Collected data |
# # #
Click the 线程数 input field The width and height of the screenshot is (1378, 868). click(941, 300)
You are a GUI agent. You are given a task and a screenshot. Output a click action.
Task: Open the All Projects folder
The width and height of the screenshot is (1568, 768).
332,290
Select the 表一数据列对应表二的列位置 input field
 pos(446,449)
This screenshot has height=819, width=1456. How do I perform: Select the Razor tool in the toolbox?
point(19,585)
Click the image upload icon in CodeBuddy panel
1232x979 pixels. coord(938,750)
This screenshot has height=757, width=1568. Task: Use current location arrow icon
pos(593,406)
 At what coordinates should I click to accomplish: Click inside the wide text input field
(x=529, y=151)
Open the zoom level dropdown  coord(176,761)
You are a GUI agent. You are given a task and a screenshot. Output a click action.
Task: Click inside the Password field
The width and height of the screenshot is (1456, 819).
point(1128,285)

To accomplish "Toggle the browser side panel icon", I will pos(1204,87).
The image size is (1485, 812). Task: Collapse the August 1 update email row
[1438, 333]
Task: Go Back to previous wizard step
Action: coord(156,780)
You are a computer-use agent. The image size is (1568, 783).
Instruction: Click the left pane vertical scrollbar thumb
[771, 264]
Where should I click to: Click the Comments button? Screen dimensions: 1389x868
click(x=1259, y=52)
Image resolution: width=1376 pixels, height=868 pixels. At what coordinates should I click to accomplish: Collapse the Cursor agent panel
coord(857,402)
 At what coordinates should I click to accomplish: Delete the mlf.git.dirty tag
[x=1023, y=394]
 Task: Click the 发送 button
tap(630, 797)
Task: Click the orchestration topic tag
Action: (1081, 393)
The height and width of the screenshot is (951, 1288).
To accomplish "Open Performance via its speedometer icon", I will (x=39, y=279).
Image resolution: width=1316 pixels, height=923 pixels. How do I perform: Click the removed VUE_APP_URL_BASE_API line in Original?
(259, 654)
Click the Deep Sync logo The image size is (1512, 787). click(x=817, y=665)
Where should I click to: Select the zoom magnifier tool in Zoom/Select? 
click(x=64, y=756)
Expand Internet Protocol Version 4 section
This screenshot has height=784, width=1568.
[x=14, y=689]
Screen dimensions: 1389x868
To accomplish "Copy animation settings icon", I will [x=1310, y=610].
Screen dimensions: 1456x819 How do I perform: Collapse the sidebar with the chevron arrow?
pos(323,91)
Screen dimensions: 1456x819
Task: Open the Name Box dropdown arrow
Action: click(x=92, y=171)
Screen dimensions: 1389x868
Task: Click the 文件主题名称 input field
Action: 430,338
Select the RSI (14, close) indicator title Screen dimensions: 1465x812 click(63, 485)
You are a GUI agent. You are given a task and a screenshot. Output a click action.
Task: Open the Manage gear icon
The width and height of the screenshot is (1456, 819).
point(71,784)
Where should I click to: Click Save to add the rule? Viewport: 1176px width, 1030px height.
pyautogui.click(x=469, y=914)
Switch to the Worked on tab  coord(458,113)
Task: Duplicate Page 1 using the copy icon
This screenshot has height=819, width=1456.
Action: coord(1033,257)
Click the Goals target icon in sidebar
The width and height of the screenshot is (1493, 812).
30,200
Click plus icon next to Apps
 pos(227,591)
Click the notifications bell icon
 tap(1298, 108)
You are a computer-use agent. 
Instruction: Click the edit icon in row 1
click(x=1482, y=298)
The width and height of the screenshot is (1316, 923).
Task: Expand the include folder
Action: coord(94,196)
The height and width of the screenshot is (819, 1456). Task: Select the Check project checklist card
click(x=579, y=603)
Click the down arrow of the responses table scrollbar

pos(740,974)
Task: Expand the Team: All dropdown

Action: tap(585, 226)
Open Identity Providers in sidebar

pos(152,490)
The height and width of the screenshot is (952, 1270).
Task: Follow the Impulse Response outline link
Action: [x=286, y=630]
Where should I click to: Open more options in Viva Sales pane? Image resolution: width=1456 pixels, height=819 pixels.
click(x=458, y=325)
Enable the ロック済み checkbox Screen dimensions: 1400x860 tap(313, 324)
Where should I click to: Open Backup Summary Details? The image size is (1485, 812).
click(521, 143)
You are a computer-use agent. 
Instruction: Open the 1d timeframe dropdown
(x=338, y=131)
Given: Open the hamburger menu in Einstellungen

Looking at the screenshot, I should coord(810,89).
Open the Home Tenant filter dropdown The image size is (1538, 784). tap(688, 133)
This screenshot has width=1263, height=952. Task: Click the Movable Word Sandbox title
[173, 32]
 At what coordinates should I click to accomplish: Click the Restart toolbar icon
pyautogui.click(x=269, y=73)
# # #
EXERCISE AIM | Word for word, restate the lines above.

TASK ANSWER |
Click the 线程数 input field The width and height of the screenshot is (1378, 868). click(941, 300)
You are a GUI agent. You are given a task and a screenshot. Output a click action.
Task: Open the All Projects folder
The width and height of the screenshot is (1568, 768).
332,290
Select the 表一数据列对应表二的列位置 input field
 pos(446,449)
This screenshot has height=819, width=1456. How do I perform: Select the Razor tool in the toolbox?
point(19,585)
Click the image upload icon in CodeBuddy panel
1232x979 pixels. coord(938,750)
This screenshot has height=757, width=1568. Task: Use current location arrow icon
pos(593,406)
 At what coordinates should I click to accomplish: Click inside the wide text input field
(x=529, y=151)
Open the zoom level dropdown  coord(176,761)
You are a GUI agent. You are given a task and a screenshot. Output a click action.
Task: Click inside the Password field
The width and height of the screenshot is (1456, 819).
point(1128,285)

To accomplish "Toggle the browser side panel icon", I will pos(1204,87).
The image size is (1485, 812). Task: Collapse the August 1 update email row
[1438, 333]
Task: Go Back to previous wizard step
Action: coord(156,780)
You are a computer-use agent. The image size is (1568, 783).
Instruction: Click the left pane vertical scrollbar thumb
[771, 264]
Where should I click to: Click the Comments button? Screen dimensions: 1389x868
click(x=1259, y=52)
Image resolution: width=1376 pixels, height=868 pixels. At what coordinates should I click to accomplish: Collapse the Cursor agent panel
coord(857,402)
 At what coordinates should I click to accomplish: Delete the mlf.git.dirty tag
[x=1023, y=394]
 Task: Click the 发送 button
tap(630, 797)
Task: Click the orchestration topic tag
Action: (1081, 393)
The height and width of the screenshot is (951, 1288).
To accomplish "Open Performance via its speedometer icon", I will (x=39, y=279).
Image resolution: width=1316 pixels, height=923 pixels. How do I perform: Click the removed VUE_APP_URL_BASE_API line in Original?
(259, 654)
Click the Deep Sync logo The image size is (1512, 787). click(x=817, y=665)
Where should I click to: Select the zoom magnifier tool in Zoom/Select? 
click(x=64, y=756)
Expand Internet Protocol Version 4 section
This screenshot has height=784, width=1568.
[x=14, y=689]
Screen dimensions: 1389x868
To accomplish "Copy animation settings icon", I will [x=1310, y=610].
Screen dimensions: 1456x819 How do I perform: Collapse the sidebar with the chevron arrow?
pos(323,91)
Screen dimensions: 1456x819
Task: Open the Name Box dropdown arrow
Action: click(x=92, y=171)
Screen dimensions: 1389x868
Task: Click the 文件主题名称 input field
Action: 430,338
Select the RSI (14, close) indicator title Screen dimensions: 1465x812 click(63, 485)
You are a GUI agent. You are given a task and a screenshot. Output a click action.
Task: Open the Manage gear icon
The width and height of the screenshot is (1456, 819).
point(71,784)
Where should I click to: Click Save to add the rule? Viewport: 1176px width, 1030px height.
pyautogui.click(x=469, y=914)
Switch to the Worked on tab  coord(458,113)
Task: Duplicate Page 1 using the copy icon
This screenshot has height=819, width=1456.
Action: coord(1033,257)
Click the Goals target icon in sidebar
The width and height of the screenshot is (1493, 812).
30,200
Click plus icon next to Apps
 pos(227,591)
Click the notifications bell icon
 tap(1298, 108)
You are a computer-use agent. 
Instruction: Click the edit icon in row 1
click(x=1482, y=298)
The width and height of the screenshot is (1316, 923).
Task: Expand the include folder
Action: coord(94,196)
The height and width of the screenshot is (819, 1456). Task: Select the Check project checklist card
click(x=579, y=603)
Click the down arrow of the responses table scrollbar

pos(740,974)
Task: Expand the Team: All dropdown

Action: tap(585, 226)
Open Identity Providers in sidebar

pos(152,490)
The height and width of the screenshot is (952, 1270).
Task: Follow the Impulse Response outline link
Action: [x=286, y=630]
Where should I click to: Open more options in Viva Sales pane? Image resolution: width=1456 pixels, height=819 pixels.
click(x=458, y=325)
Enable the ロック済み checkbox Screen dimensions: 1400x860 tap(313, 324)
Where should I click to: Open Backup Summary Details? The image size is (1485, 812).
click(521, 143)
You are a computer-use agent. 
Instruction: Open the 1d timeframe dropdown
(x=338, y=131)
Given: Open the hamburger menu in Einstellungen

Looking at the screenshot, I should coord(810,89).
Open the Home Tenant filter dropdown The image size is (1538, 784). tap(688, 133)
This screenshot has width=1263, height=952. Task: Click the Movable Word Sandbox title
[173, 32]
 At what coordinates should I click to accomplish: Click the Restart toolbar icon
pyautogui.click(x=269, y=73)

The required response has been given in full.